Instructions to follow »
Quote all entries exactly, leaving pictures aside.

Given records »
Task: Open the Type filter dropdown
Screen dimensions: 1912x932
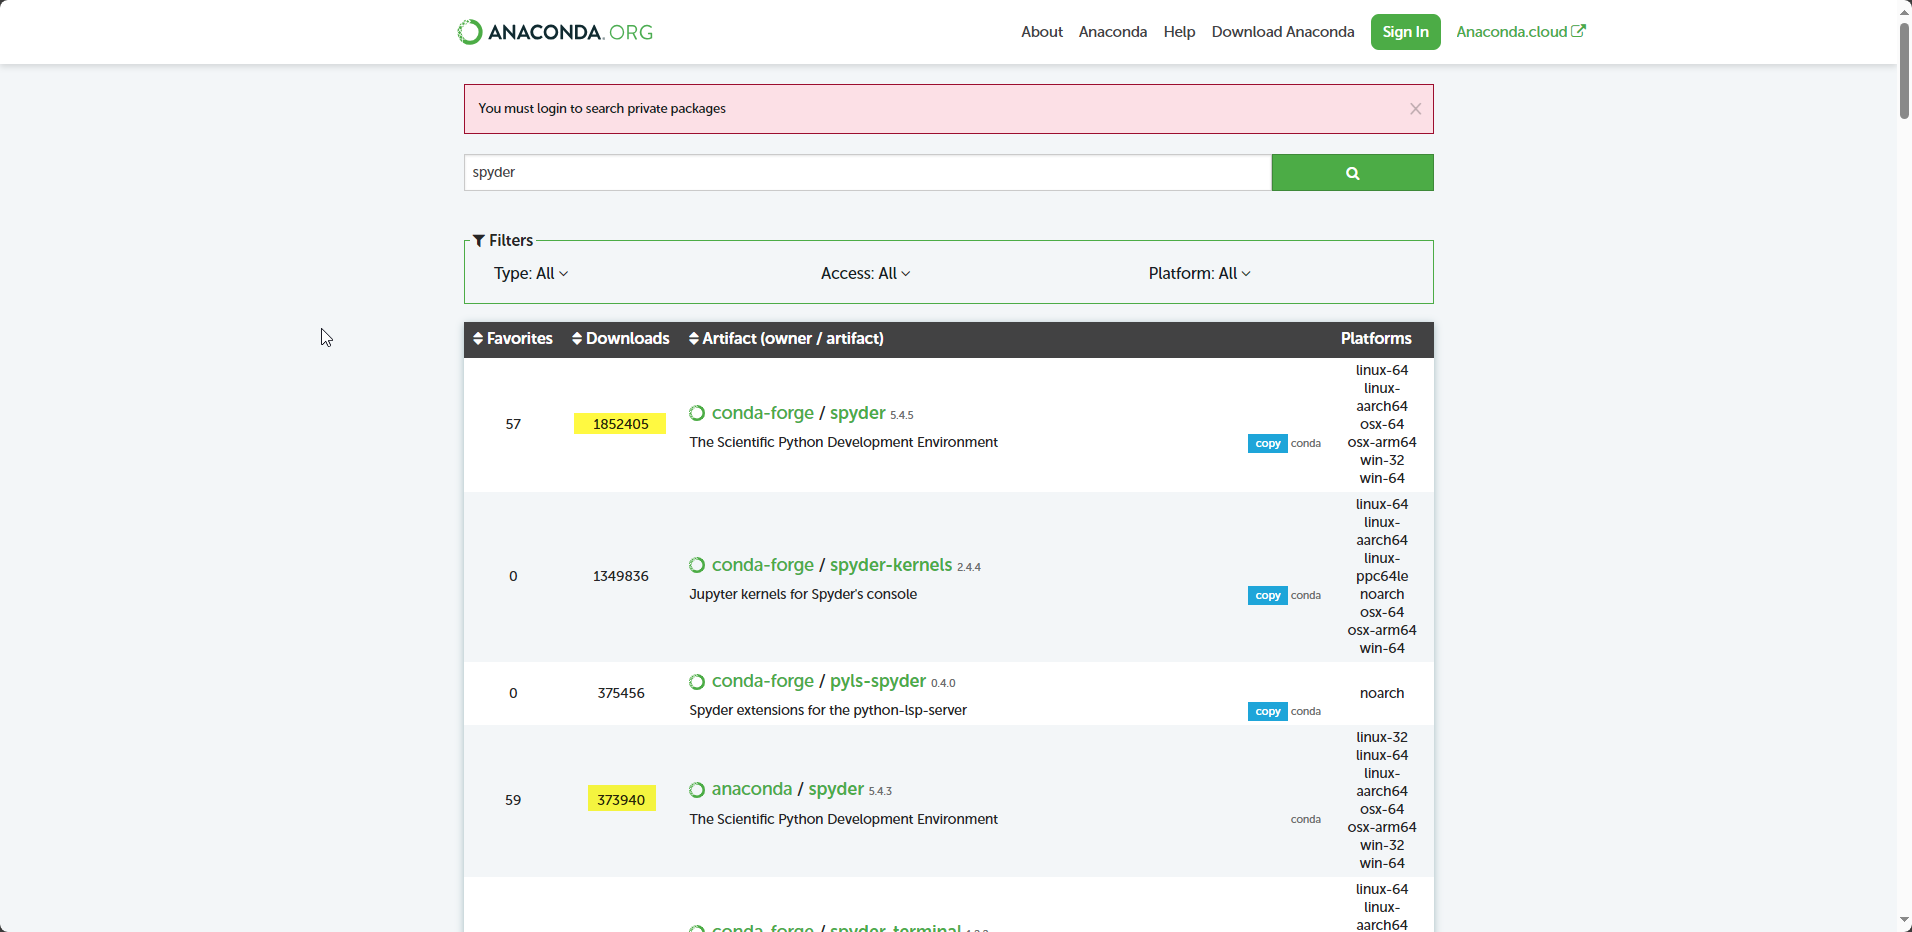Action: click(x=530, y=273)
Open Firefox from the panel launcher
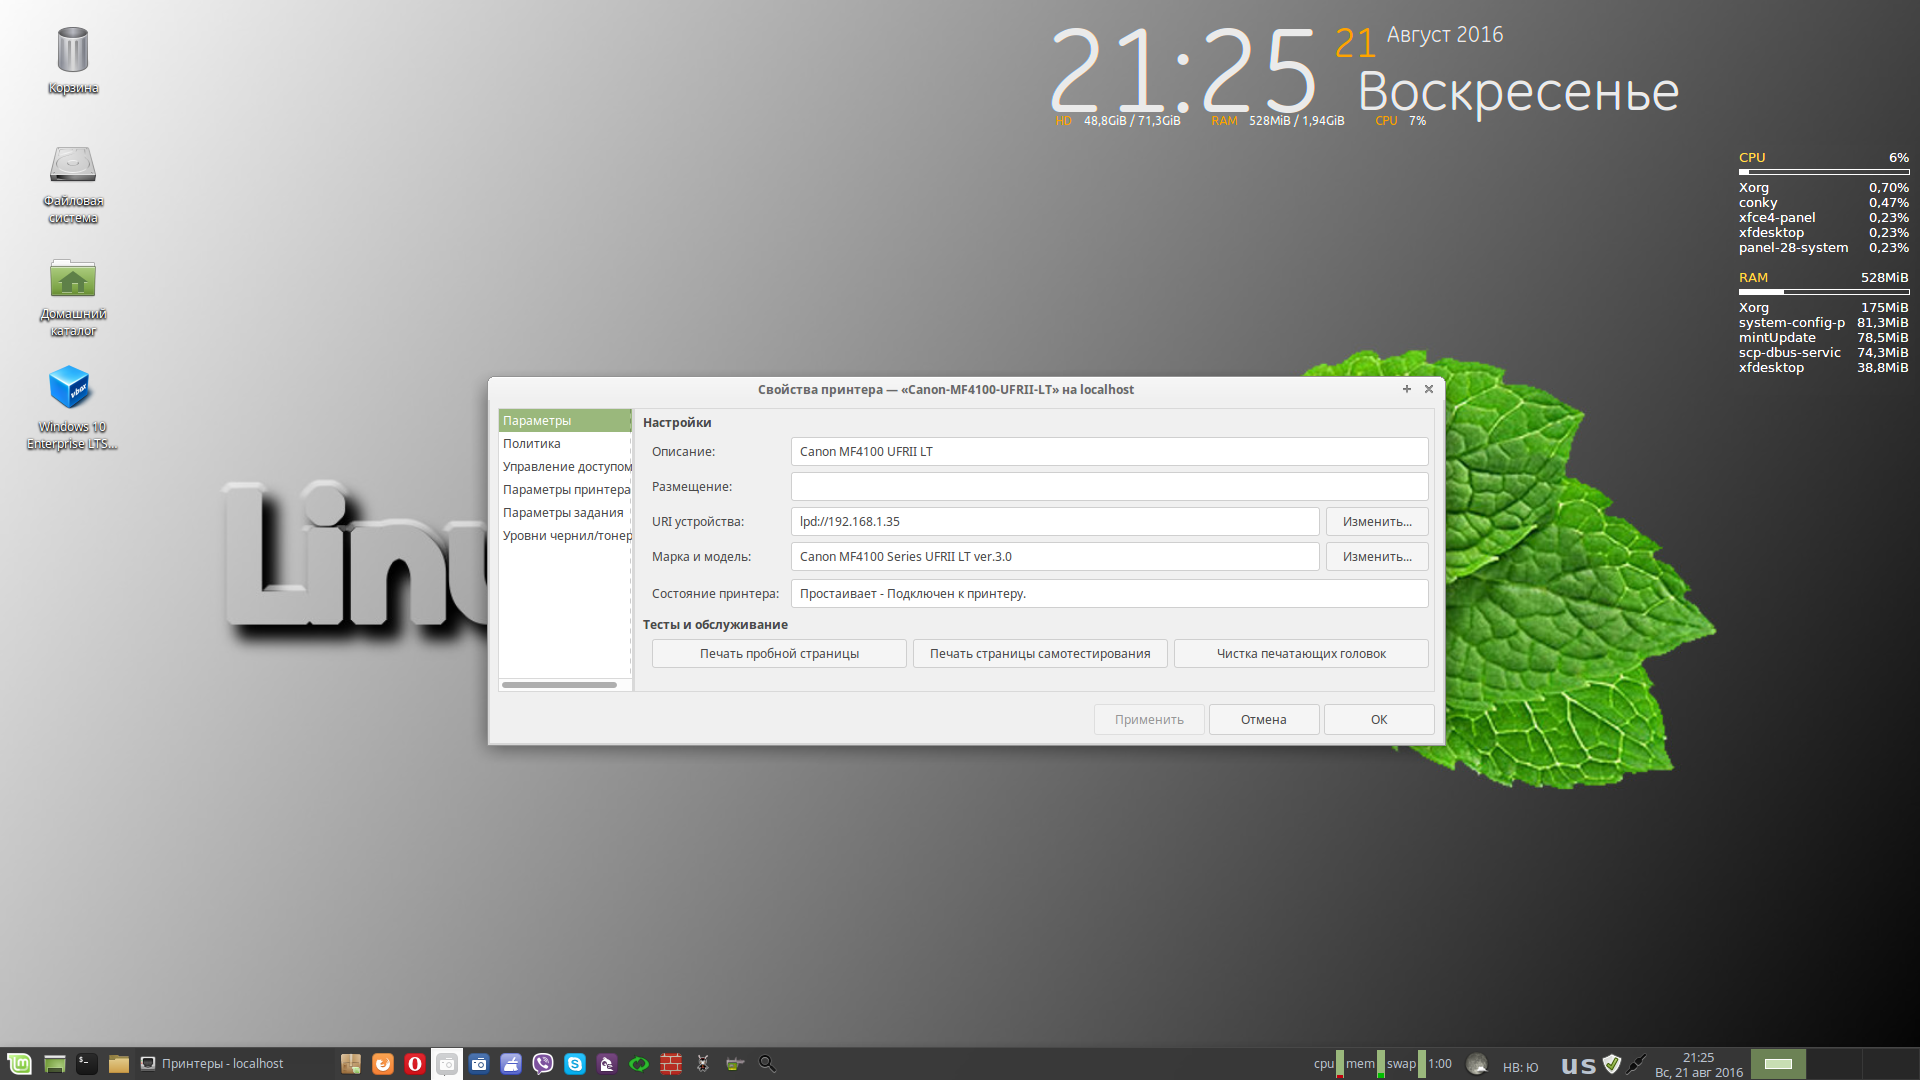This screenshot has height=1080, width=1920. point(383,1064)
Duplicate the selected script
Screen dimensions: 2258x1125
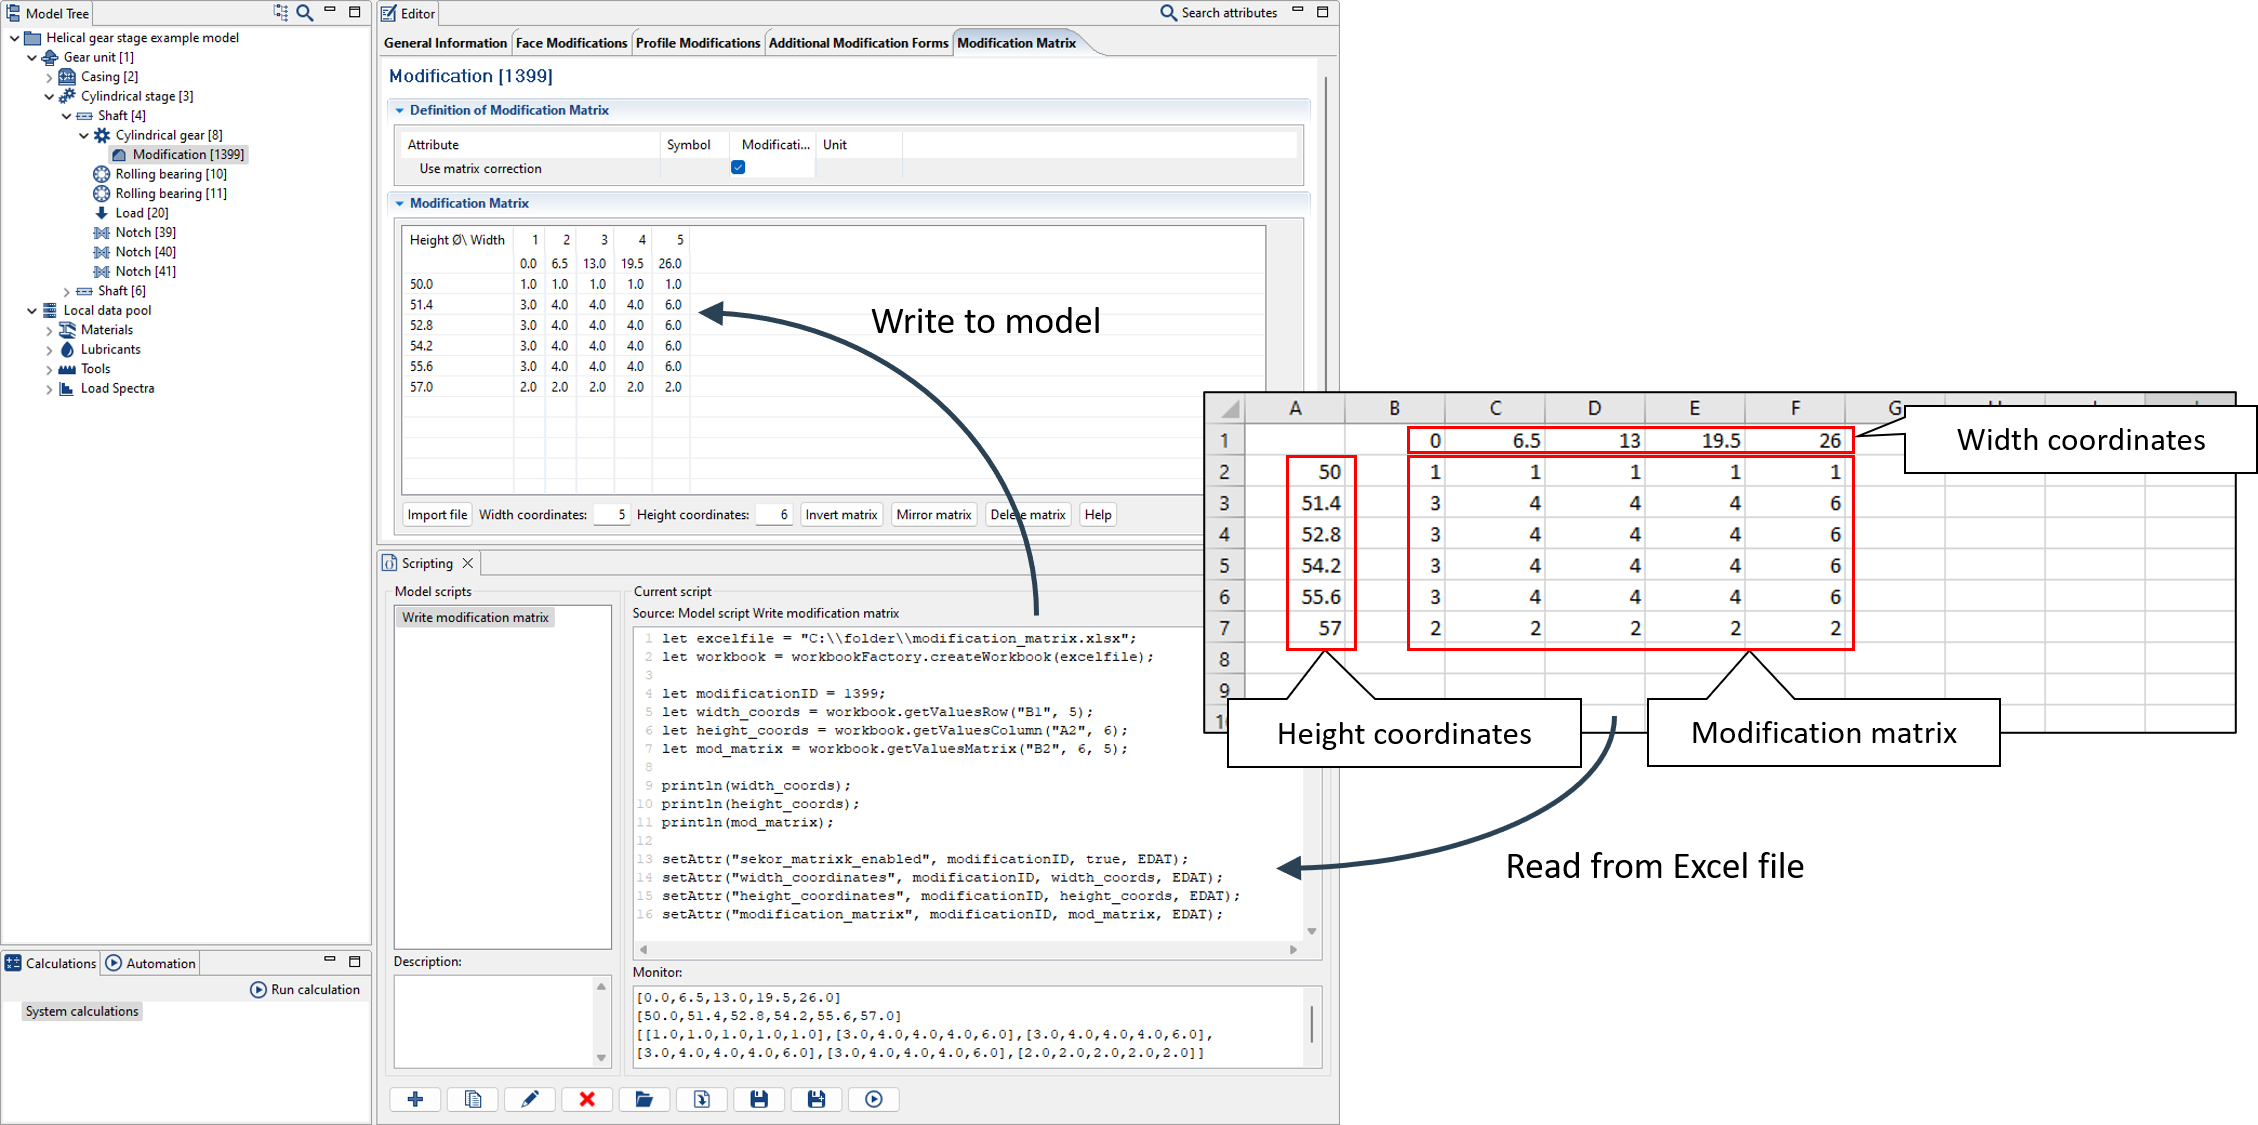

Task response »
Task: Open the Type filter dropdown
Screen dimensions: 1912x932
Action: click(x=530, y=273)
Open Firefox from the panel launcher
This screenshot has height=1080, width=1920. point(383,1064)
Duplicate the selected script
Screen dimensions: 2258x1125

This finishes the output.